Bustos entiende que el equipo cuenta con una base rica y variada, aunque incompleta para afrontar un proyecto que ya arrancó con tres derrotas y un empate. En ese contexto, el DT fue claro al señalar dos posiciones específicas que requieren refuerzos urgentes para fortalecer la estructura deportiva.
El análisis previo de Bustos y la coincidencia con la dirigencia
Aunque su nombramiento fue oficial el viernes pasado, Bustos llegó con el trabajo adelantado. Como ocurre con la mayoría de entrenadores en la actualidad, el argentino ya había estudiado en detalle la plantilla incluso antes de su primera práctica.
En las charlas previas, el gerente deportivo Ariel Michaloutsos le había expresado que el club ya había intentado reforzar el arco y la posición de volante creativo en los meses de diciembre y enero, aunque sin éxito. Bustos coincidió plenamente con ese análisis, destacando que valora el material humano disponible, pero insistiendo en la necesidad de potenciar la competencia interna en zonas clave.
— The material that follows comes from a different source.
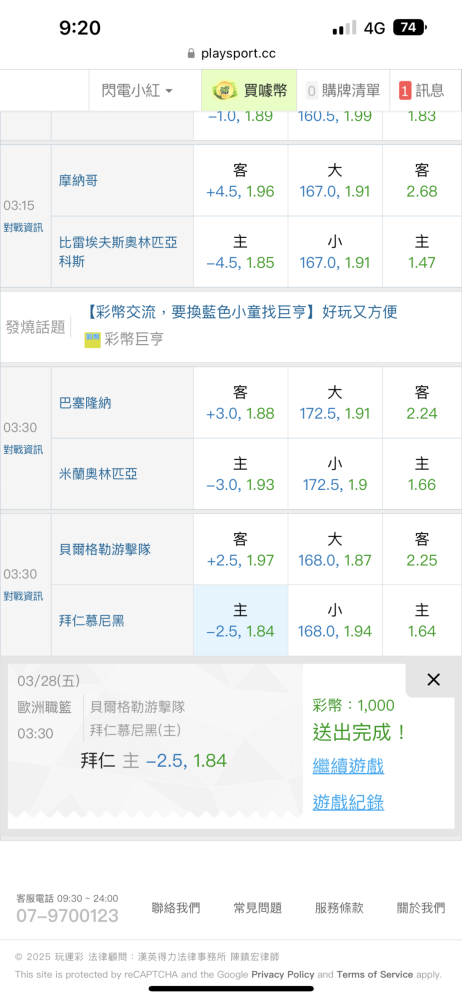Open 聯絡我們 footer link
Screen dimensions: 462x1000
click(x=176, y=908)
El arco, una posición sin dueño claro en Millonarios
La primera de esas posiciones es la portería. Hoy, Millonarios no tiene un arquero titular indiscutido. Diego Novoa y Guillermo de Amores se han alternado en el puesto durante los últimos meses, combinando aciertos con errores, sin lograr transmitir plena seguridad.
En este momento, Novoa parece estar un paso adelante tras sus buenas actuaciones frente a Deportivo Pasto y el DIM, aunque en la interna del club reconocen que la discusión sigue abierta.
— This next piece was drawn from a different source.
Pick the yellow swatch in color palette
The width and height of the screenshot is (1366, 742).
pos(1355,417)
Desde la dirigencia son conscientes de que, a esta altura del mercado, resulta complejo encontrar un guardameta que soporte la presión de un club como Millonarios y que, además, llegue libre o a préstamo. En el plano local fue ofrecido José Luis Chunga, pero su nombre fue descartado. En el internacional, Bustos mostró interés por Carlos Lampe, aunque el boliviano acaba de renovar con Bolívar y seguirá allí al menos hasta junio.
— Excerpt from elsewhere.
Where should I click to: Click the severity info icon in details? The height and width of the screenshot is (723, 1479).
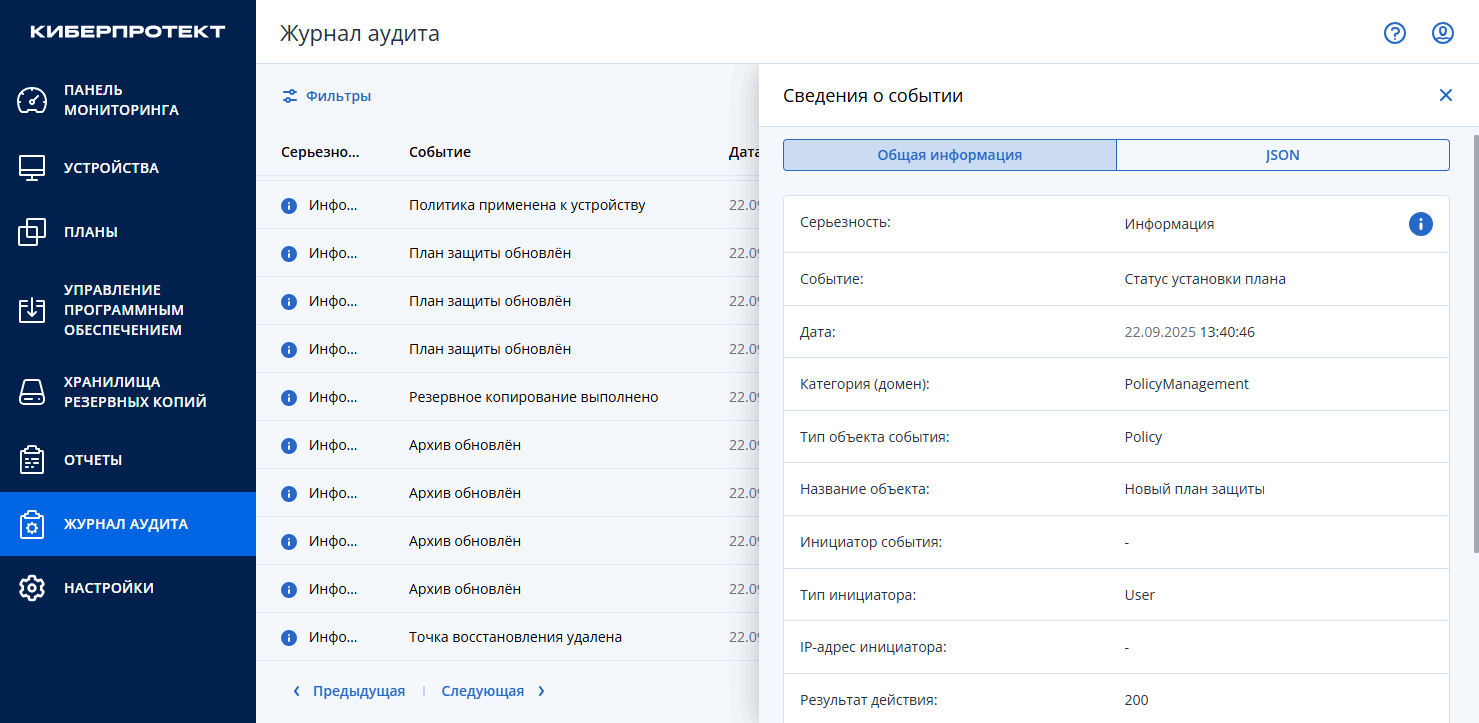coord(1420,224)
Con ese panorama, la decisión más factible es continuar con los dos arqueros actuales durante el resto del semestre.
Daniel Ruiz, el creativo que Millos quiere recuperar
La segunda posición marcada con claridad es la del volante creativo. Aquí el nombre apuntado está plenamente definido: Daniel Ruiz. El mediocampista, quien salió del club hace seis meses a préstamo por un año, no ha tenido continuidad en el CSKA de Rusia y Millonarios trabaja con fuerza para concretar su regreso.
El retorno se daría en medio de una rescisión de contrato, en la que el propio jugador estaría dispuesto a resignar dinero. Ruiz ya acordó condiciones contractuales con Millos, especialmente convencido por el capitán Radamel Falcao García, y solo resta que el equipo ruso libere su ficha para que pueda volver a Bogotá.
La idea del cuerpo técnico es que Daniel Ruiz sea titular en esa zona del campo y alterne con David Mackalister Silva, quien, pese a su enorme calidad técnica, con 39 años ya no sostiene la intensidad física para una temporada exigente.
En paralelo, para dicho puesto también se manejó la opción del internacional James Rodríguez, aunque sin éxito en las negociaciones. Así mismo, el nombre de Jarlan Barrera fue ofrecido por un empresario, pero descartado por no encajar en el perfil que busca el club.
Con ese panorama, Fabián Bustos empieza a marcar el camino en Millonarios: potenciar el arco y recuperar creatividad en la mitad de la cancha. Dos decisiones estratégicas que el DT considera claves para corregir el rumbo de un equipo que necesita resultados y estabilidad con urgencia.